After fixation and contrasting treatments, samples were fully rehydrated in distilled water, embedded in 1.0% agarose gel and placed in a polypropylene tube to avoid movement artefacts during tomography scanning. The polypropylene tube was fixed on a plastic rod by a silicone gun. The rod was put in the centre of the rotation stage axis. The microCT scanning was performed using the laboratory system GE Phoenix v|tome|x L 240 (GE Sensing & Inspection Technologies GmbH, Germany) with a 180 kV/15 W maximum power nanofocus X-ray tube and flat panel dynamic 41|100 with 4000 × 4000 px and a pixel size of 100 × 100 μm. The exposure time was 600 ms in each of the 2200 projections acquired over a total angle of 360°. Three projections were acquired and averaged in every position to reduce the noise in the tomographic data. Thus, the scanning time was 73 minutes. The acceleration voltage and current of the X-ray tube were 60 kV and 200 μA, respectively. The beam was filtered by a 0.2 mm-thick aluminium filter. The linear voxel resolution of the measurement was set to 4.2 μm in all dimensions. The tomographic reconstruction was conducted using the software GE phoenix datos|x 2.0 (GE Sensing & Inspection Technologies GmbH, Germany).
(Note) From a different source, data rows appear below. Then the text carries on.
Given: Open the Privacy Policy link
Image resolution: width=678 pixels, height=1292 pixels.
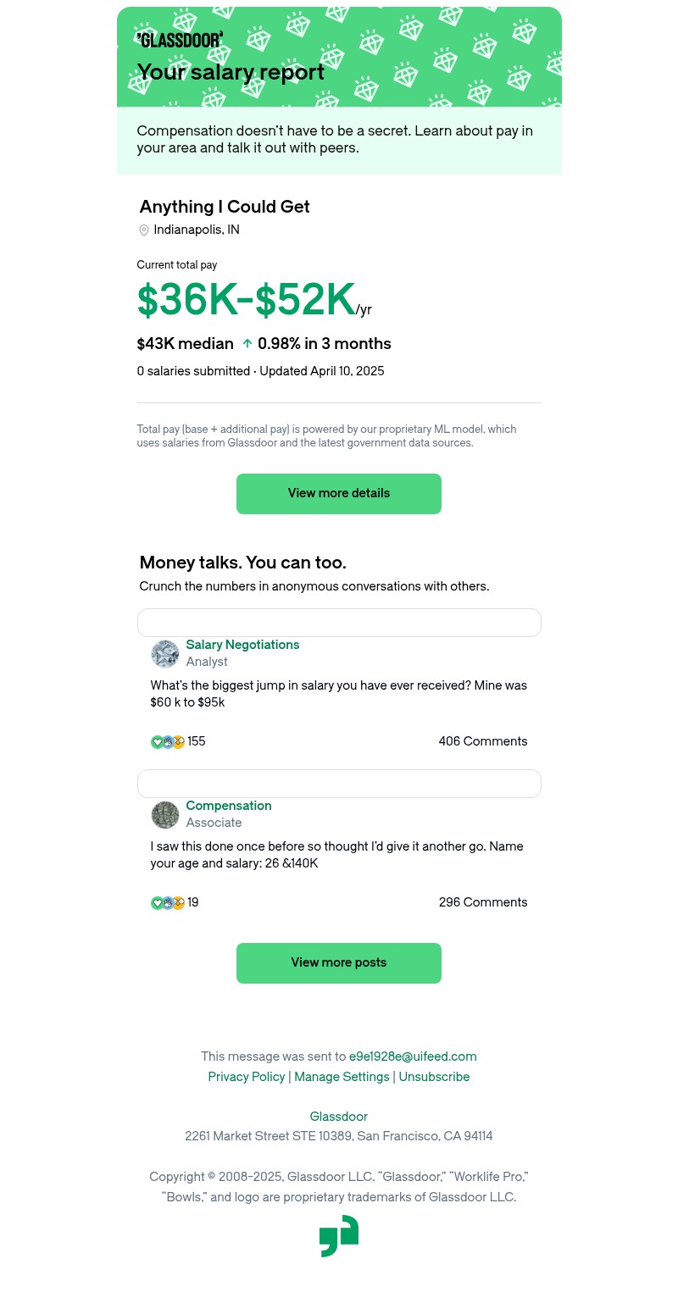Looking at the screenshot, I should pyautogui.click(x=247, y=1077).
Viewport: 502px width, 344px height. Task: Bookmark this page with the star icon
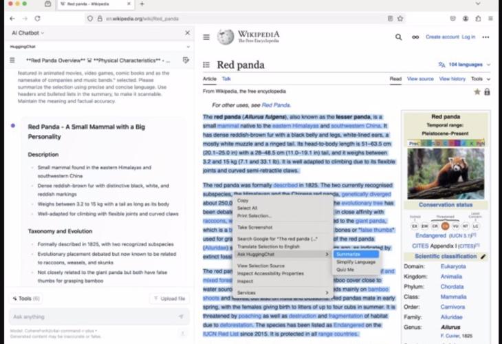click(400, 19)
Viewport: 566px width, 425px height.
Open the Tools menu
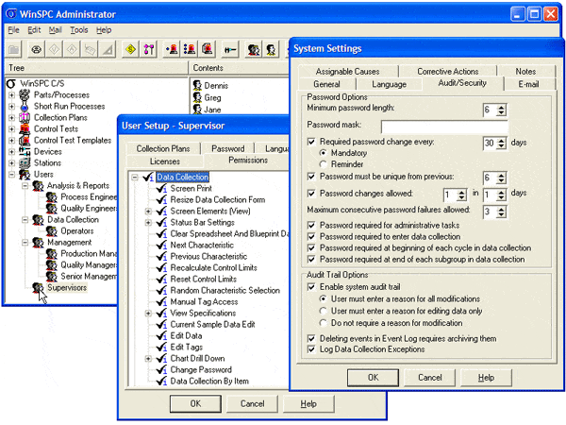78,30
Data processing and analysis

Segmentation of craniofacial structures was performed semi-manually in Avizo (Thermo Fisher Scientific, USA). We used some automatic tools using a region growing method and thresholding on 2D slices. Segmentations were done on one of three to five slices, and the mask was interpolated. Subsequently, the segmented models were smoothed in VG Studio MAX 3.2 (Volume Graphics GmbH, Germany) according to45. The segmented mask was then exported into a mesh (*.OBJ format) and was colour-labelled and adjusted in Meshlab47 and Blender software48. The colour-coded models were transferred into a pre-prepared PDF file in 3D PDF Maker Standalone49. The detailed manual can be found in Supplementary Material 1. The use of the interactive 3D PDF is available in Supplementary Material 2.